* EXTRACT TO READ
★ ★ ★

TAGS :Viewed: 7 - Published at: a few seconds ago

[ How to extract a link from an html file using bash ]

I am trying to create a shell file that will grab all of the images from the toplist of wallbase.cc. So far I have it so that it curls the html code (using mac so no wget), and grabs all the links to the images. The only problem I am having is that when I grep for the links it returns <a href=link> <target=blank>. What I am trying to do is extract the link so that I can curl it into a file. I thought about using an external Java or C file to extract the links but I figure there is a pure bash way to do it.

Any help would be great.

edit: my commands so far

grep <a href="http://wallbase.cc/wallpaper/' wallbase.source

This returns all of the links including the html code. I just need to pipe this with some command in order to strip the html and leave the links

Answer 1

You can do all of that with your native grep

This options may just be what you are looking for grep's man page:

-E, --extended-regexp Interpret PATTERN as an extended regular expression (ERE, see below). (-E is specified by POSIX.)

-o, --only-matching Print only the matched (non-empty) parts of a matching line, with each such part on a separate output line.

curl <URL> | grep -o -E "href=[\"'](.*)[\"'] "

The regular expression is extremely generic but you may be able to refine it to your needs

Answer 2

You can do it with a single command:

mech-dump --links http://domain.tld/path

This command comes with perl module WWW::Mechanize

★ ★ ★

* DIRECTIVES
(1) Return the thread about extracting links from an HTML file with bash, word for word.
(2) State how many lines in the entries contain the word "resolution", giving only the number.

(Data on locating visible targets)

★ ★ ★

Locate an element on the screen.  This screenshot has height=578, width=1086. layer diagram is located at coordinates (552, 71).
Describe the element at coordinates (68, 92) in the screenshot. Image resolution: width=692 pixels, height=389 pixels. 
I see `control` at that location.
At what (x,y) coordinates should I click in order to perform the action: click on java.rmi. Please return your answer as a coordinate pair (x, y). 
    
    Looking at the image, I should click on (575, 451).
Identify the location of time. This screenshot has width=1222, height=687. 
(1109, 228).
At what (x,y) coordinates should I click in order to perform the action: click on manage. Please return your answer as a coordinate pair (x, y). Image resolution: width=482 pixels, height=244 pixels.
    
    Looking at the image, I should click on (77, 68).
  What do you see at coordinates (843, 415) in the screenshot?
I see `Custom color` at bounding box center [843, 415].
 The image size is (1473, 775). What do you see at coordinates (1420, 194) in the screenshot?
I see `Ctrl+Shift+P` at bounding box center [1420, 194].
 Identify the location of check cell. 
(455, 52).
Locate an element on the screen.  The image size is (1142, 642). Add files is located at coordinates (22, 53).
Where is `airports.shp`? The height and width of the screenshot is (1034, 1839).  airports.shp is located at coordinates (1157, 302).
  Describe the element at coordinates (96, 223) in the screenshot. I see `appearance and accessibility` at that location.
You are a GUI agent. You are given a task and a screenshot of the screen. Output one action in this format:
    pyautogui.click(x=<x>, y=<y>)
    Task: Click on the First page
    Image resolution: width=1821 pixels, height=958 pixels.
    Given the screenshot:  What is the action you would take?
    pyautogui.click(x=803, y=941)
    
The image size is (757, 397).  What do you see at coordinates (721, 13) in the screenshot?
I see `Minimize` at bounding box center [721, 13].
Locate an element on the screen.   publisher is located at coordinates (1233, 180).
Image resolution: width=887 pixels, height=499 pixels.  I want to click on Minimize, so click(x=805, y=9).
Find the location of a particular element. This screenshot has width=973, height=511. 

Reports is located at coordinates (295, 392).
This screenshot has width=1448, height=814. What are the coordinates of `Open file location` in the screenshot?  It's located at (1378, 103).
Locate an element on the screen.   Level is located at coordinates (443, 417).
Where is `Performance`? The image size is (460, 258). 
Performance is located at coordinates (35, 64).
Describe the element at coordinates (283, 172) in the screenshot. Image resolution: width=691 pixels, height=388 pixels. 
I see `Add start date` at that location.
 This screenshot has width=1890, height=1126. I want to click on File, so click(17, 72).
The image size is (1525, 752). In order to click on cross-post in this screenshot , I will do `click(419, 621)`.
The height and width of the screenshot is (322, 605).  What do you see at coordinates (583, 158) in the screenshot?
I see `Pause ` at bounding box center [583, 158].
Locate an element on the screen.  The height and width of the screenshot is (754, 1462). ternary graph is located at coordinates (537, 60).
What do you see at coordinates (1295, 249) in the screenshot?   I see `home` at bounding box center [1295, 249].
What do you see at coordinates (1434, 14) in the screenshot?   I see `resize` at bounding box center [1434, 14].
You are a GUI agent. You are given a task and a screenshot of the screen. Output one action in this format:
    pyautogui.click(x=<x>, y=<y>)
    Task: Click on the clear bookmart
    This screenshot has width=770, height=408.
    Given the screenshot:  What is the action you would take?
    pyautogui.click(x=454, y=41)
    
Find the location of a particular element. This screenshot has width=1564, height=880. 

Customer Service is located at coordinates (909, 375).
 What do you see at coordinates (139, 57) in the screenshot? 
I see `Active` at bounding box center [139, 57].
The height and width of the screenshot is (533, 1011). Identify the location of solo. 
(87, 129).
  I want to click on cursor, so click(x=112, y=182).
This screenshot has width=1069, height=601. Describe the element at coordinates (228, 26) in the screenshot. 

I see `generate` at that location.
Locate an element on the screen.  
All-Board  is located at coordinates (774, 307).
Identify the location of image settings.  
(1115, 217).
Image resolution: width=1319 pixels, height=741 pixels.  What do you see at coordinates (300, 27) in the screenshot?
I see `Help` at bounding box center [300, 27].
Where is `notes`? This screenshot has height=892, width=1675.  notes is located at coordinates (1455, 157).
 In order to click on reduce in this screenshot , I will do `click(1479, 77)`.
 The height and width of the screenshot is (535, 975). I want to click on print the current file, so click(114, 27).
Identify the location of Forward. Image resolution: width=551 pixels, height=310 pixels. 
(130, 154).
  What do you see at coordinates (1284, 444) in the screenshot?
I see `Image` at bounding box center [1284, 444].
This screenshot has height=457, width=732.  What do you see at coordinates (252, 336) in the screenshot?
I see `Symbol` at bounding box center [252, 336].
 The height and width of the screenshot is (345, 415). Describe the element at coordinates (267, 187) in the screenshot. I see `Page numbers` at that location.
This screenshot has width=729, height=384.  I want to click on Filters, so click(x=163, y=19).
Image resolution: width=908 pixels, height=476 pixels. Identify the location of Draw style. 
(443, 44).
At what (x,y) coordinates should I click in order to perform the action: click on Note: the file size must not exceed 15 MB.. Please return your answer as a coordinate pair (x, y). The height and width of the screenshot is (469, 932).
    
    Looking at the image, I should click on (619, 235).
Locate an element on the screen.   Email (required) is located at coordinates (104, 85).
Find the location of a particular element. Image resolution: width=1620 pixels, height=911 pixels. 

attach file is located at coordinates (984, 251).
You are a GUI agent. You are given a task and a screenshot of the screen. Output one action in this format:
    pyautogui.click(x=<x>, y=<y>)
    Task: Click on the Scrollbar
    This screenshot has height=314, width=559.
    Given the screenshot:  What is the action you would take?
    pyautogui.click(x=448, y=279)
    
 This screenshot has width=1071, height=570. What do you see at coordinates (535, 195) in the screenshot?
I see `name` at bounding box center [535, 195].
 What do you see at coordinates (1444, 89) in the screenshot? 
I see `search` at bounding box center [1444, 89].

★ ★ ★

* TASK SOLUTIONS
(1)
TAGS :Viewed: 7 - Published at: a few seconds ago

[ How to extract a link from an html file using bash ]

I am trying to create a shell file that will grab all of the images from the toplist of wallbase.cc. So far I have it so that it curls the html code (using mac so no wget), and grabs all the links to the images. The only problem I am having is that when I grep for the links it returns <a href=link> <target=blank>. What I am trying to do is extract the link so that I can curl it into a file. I thought about using an external Java or C file to extract the links but I figure there is a pure bash way to do it.

Any help would be great.

edit: my commands so far

grep <a href="http://wallbase.cc/wallpaper/' wallbase.source

This returns all of the links including the html code. I just need to pipe this with some command in order to strip the html and leave the links

Answer 1

You can do all of that with your native grep

This options may just be what you are looking for grep's man page:

-E, --extended-regexp Interpret PATTERN as an extended regular expression (ERE, see below). (-E is specified by POSIX.)

-o, --only-matching Print only the matched (non-empty) parts of a matching line, with each such part on a separate output line.

curl <URL> | grep -o -E "href=[\"'](.*)[\"'] "

The regular expression is extremely generic but you may be able to refine it to your needs

Answer 2

You can do it with a single command:

mech-dump --links http://domain.tld/path

This command comes with perl module WWW::Mechanize

(2) 9